If they had, they might have lined up the numerous players who support their policy - and there were some, despite appearances to the contrary last week.
They included some budgeting agencies, consumer groups, the unions, the manufacturers' association and even some academics.
But any support for the policy change was easily drowned out by hysteria about a flight of capital from New Zealand should Labour and the Greens get into power.
The only surprise is that Labour did not see this coming.
Enough of its MPs are long enough in the tooth to have lived through the "winter of discontent" early in Labour's first term and learnt the hard way the consequences of getting offside with business.
Back then, there was a big drop in business confidence as a result of a Left-wing government winning power.
Policies like renationalisation of ACC and the Employment Relations Act fuelled the anti- government sentiment.
As then finance minister Michael Cullen noted in a speech in December 2000, the business confidence surveys were a way for business to thumb their nose at the Labour-Alliance government.
Some of that was no doubt fuelled by the infamous August 2000 statement attributed to Dr Cullen when the controversial Employment Contracts Act was repealed: "Eat that.

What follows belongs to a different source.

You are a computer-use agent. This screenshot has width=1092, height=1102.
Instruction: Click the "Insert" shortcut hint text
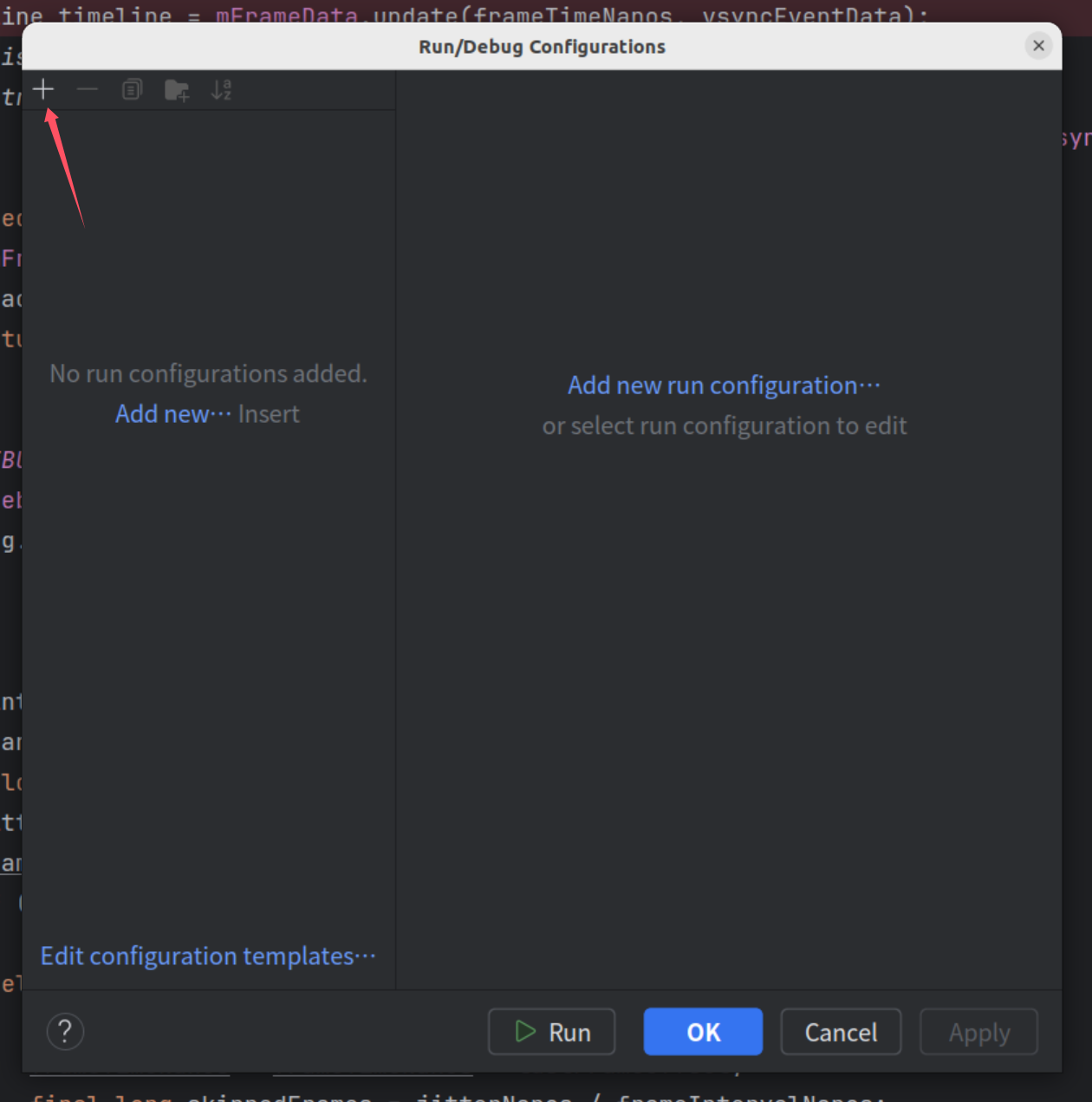(269, 414)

You lost, we won."
But the problem for Labour of getting offside with business was that the ripples went far wider; it quickly fed through to a general loss in support as voters questioned its economic management.
As Dr Cullen noted in his speech, Labour carried some of the blame for the winter of discontent, for not communicating some of its policies better. But he also blamed business for failing to give a Left-wing government a fair go.

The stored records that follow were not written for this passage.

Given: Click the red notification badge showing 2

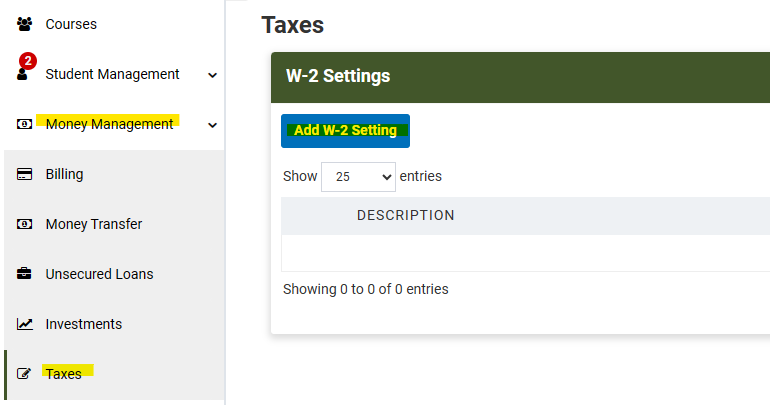Looking at the screenshot, I should point(28,61).
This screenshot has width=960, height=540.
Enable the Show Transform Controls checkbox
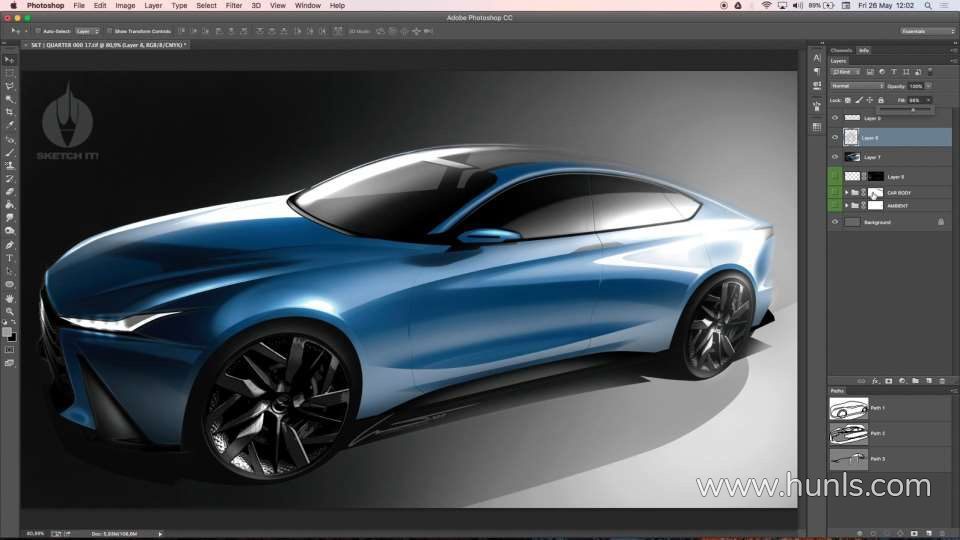(108, 31)
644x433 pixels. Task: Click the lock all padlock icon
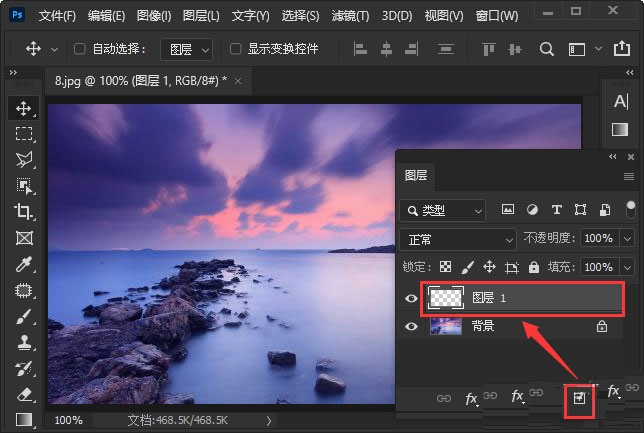[x=534, y=267]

As he also noted, the anti- government sentiment ebbed away once business figured out many of the "alarmist prophecies" about Labour-Alliance policy failed to eventuate.
In fact, the Employment Relations Act which replaced the ECA remains largely intact today, even after more than four years of National government.
The renationalisation of ACC has not been reversed - and indeed the Government has by and large abandoned plans to introduce competition after realising it would not work.
If you look at some of Labour's other "anti-business" policies that caused an equally white hot reaction in their day - splitting up Telecom, or changing the rules halfway through the sale of 40 per cent of Auckland airport shares to a Canadian pension plan - National has so far been content not to reverse those moves.
So some of the overblown rhetoric about the Labour-Greens electricity plan making New Zealand the North Korea of the South Pacific has to be seen in that context.
Which doesn't mean National isn't winning that argument.
On the evidence of last week it was getting the upper hand, even at the expense of potentially sabotaging its own policy, the sale of shares in state-owned Mighty River Power.
Presumably it concluded that the short-term pain of a potential flop for the first share float was worth the long-term gain of damaging the Left's economic credibility.
Labour, meanwhile, may be ruing its failure to road-test the policy first with key business leaders.
Even more crucially, it may wonder whether failing to road- test its leader, Mr Shearer, on such a white hot debate might also prove to be a mistake in the long term, even if it carried risks in the short term.
The cauldron-like debate of the last week or so is clearly a taste of the campaign to come.